Resolve to be fraud-free


Published: Thursday, January 18, 2007 at 6:01 a.m.
Last Modified: Wednesday, January 17, 2007 at 2:04 p.m.
Losing weight and saving money are popular - and worthy - New Year's resolutions this time of year, but the FBI has a suggestion for a resolution that should be on the top of everyone's to-do list: Don't let yourself become a victim of fraud in 2007.
"Unfortunately, scammers of all stripes will be seeking their own fortunes in 2007, often by preying on the public's general affinity to get something for nothing," the FBI cautioned consumers in a recent bulletin.
The list of scams monitored by the FBI is constantly growing, making it imperative that consumers be aware of the risks of doing business through the mail, over the Internet or otherwise.
"Some of the main things we're seeing now are the Internet scams," said Sgt. Keith Kameg with the Gainesville Police Department.
Kameg said a popular local scam happens when a person poses as a buyer on an Internet auction site. The "buyer" will send the seller a check for the merchandise, but the check is written for more than the amount asked. The buyer then asks the seller to simply send them back a check for the difference. But then when the seller goes to cash the buyers' check, it is a forgery.
Kameg said e-mail lottery scams, sometimes called Nigerian letters because many of them originate in Nigeria, are also just as popular as ever.
"Ironically, they're getting through the spam blockers at GPD," Kameg said.
Kameg said elaborate cases of identity theft don't occur very often in Gainesville.
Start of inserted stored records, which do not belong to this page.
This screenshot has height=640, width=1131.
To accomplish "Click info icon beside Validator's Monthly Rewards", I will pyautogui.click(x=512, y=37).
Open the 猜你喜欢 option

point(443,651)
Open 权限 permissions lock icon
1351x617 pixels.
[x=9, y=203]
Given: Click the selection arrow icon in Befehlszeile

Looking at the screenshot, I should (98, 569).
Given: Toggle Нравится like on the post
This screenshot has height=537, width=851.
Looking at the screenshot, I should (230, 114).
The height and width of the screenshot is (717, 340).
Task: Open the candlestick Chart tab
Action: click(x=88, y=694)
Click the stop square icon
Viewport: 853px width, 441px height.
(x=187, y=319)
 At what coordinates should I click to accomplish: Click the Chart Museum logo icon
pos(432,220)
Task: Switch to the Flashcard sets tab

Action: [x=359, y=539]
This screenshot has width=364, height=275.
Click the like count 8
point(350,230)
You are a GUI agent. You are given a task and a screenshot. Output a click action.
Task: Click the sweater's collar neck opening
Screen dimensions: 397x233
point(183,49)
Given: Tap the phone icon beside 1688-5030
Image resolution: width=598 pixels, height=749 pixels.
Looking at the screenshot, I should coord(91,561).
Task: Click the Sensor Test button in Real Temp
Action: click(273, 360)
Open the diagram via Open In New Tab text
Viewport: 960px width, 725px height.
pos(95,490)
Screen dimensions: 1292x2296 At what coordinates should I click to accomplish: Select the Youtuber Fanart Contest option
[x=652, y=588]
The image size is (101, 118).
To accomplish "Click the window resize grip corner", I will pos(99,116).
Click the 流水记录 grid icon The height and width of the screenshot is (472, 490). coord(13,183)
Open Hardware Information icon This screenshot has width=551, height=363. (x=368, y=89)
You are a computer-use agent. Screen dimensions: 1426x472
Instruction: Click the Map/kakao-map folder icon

Most times, identity theft occurs as a result of carelessness - when someone loses their wallet or checkbook.
"The majority of people don't know the banks where their credit cards are from, and our criminals know this," Kameg said. "As soon as they get someone's credit card, they know it's a 'beat the clock' kind of scenario and they try to buy as much as they can as quickly as they can."
Knowing detailed information about your credit and bank accounts is important to prevent identity theft, as is monitoring who might have access to your information.
Joseph Breckenridge, local spokesman for the U.S. Postal Service, urges all consumers to purchase a shredder to destroy documents such as unwanted credit card offers or other statements that might have personal information on them.
He said he also urges consumers to keep track of their credit by looking at a copy of their credit report at least once a year.
"I personally have a monthly subscription I pay for that lets me see any inquiries against my credit anytime I want," Breckenridge said. "It's something that's worth looking into, and there are a whole bunch of services that are out there."
Breckenridge said it's also important not to leave mail sitting in your mailbox for extended periods of time, such as when you're on vacation. He said there was a case in South Florida just recently where a few people went around a neighborhood while people were out of town for Christmas and raided the mailboxes.
"The percentage of people who suffer some kind of theft in that way is very small, but every once in a while a criminal will get the bright idea of doing this," he said.
For more tips on protecting yourself against fraud and for lists of popular scams, visit the FBI's Web site at www.fbi.gov, or the U.S. Postal Service's Web site at www.usps.com.